Initially, we randomly shuffled and then split the given dataset into a training, validation and test set of approximately 70%, 10% and 20% respectively. Each of these were imported as a dataframe. We also performed normalisation on the data which helped us to achieve uniform surface plots and coefficients, and made visualisation of our results easier.  

**TRAINING DATA**




In [None]:
import pandas as pd
import numpy as np
df = pd.read_csv('https://raw.githubusercontent.com/gibsonjackson/FODSIMG/main/TrainFinal.csv')
fd = df
m=len(df)
df=(df-df.min())/(df.max()-df.min()) #normalising the data

In [None]:
x = df.drop(columns = 'quantitative response of LC50')

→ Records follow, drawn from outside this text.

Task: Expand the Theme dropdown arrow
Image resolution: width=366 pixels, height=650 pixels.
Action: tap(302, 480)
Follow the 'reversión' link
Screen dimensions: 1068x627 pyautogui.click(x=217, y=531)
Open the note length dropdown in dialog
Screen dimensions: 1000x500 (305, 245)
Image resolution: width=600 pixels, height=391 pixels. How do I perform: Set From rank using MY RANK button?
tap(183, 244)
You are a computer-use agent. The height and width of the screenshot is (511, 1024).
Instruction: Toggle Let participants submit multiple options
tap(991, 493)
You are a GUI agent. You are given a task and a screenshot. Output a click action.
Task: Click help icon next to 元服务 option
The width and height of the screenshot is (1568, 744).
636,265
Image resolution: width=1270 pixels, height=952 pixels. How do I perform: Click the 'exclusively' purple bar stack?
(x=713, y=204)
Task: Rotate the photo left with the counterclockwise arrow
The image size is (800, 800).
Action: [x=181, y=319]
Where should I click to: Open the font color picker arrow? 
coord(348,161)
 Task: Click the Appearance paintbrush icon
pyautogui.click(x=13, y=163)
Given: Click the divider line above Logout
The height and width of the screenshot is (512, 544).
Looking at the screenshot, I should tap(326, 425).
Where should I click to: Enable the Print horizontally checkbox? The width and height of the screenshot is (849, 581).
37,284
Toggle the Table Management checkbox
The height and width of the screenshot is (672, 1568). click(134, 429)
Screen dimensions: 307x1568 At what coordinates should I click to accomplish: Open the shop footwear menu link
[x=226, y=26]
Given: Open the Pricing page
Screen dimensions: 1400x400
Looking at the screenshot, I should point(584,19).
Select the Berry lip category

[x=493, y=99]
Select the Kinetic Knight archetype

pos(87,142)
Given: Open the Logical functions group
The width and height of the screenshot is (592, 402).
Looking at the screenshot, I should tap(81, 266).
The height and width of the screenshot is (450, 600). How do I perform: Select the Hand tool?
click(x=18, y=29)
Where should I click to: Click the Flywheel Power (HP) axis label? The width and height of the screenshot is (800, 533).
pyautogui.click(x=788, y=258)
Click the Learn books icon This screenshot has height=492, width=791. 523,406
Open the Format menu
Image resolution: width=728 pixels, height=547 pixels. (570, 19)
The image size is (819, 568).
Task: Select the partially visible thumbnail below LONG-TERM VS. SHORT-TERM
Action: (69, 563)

y = df['quantitative response of LC50']
Y = y.tolist() #target values of LC50 from dataset
Pred_Y=[0.0]*len(Y) #predicted values of LC50 by regression model

x1 = df['MLOGP']
X1 = x1.tolist()

x2 = df['RDCHI']
X2 = x2.tolist()

*Plotting the dataset on a 3D Plot and visualisating the points as a scatter plot*

In [None]:
import matplotlib.pyplot as plt

fig = plt.figure()
ax = fig.add_subplot(111, projection='3d')
ax.scatter(X1,X2,Y)

ax.set_xlabel('X Label')
ax.set_ylabel('Y Label')
ax.set_zlabel('Z Label')

Then, we created a gradient descent regression model of all degrees from 0-9 to predict LC50 value and checked our training error on the training dataset. 

The theta values (weights) are stored in a matrix of size (degree) * (degree+1), initialised to 0. 

**Hypothesis function**: Initialises a list to store predicted values of Y to all 0's. The prediction is calculated by running a nested loop of i and j as long as their sum is less than or equal to the degree, and then calculating the prediction at that Y as the product of theta[i][j] and the powers of X1 and X2 at that Y with respect to i and j.

**Cost function**: This function calculates the root mean square error of all the entries in the prediction of LC50 (calculated by hypothesis) with respect to the target value.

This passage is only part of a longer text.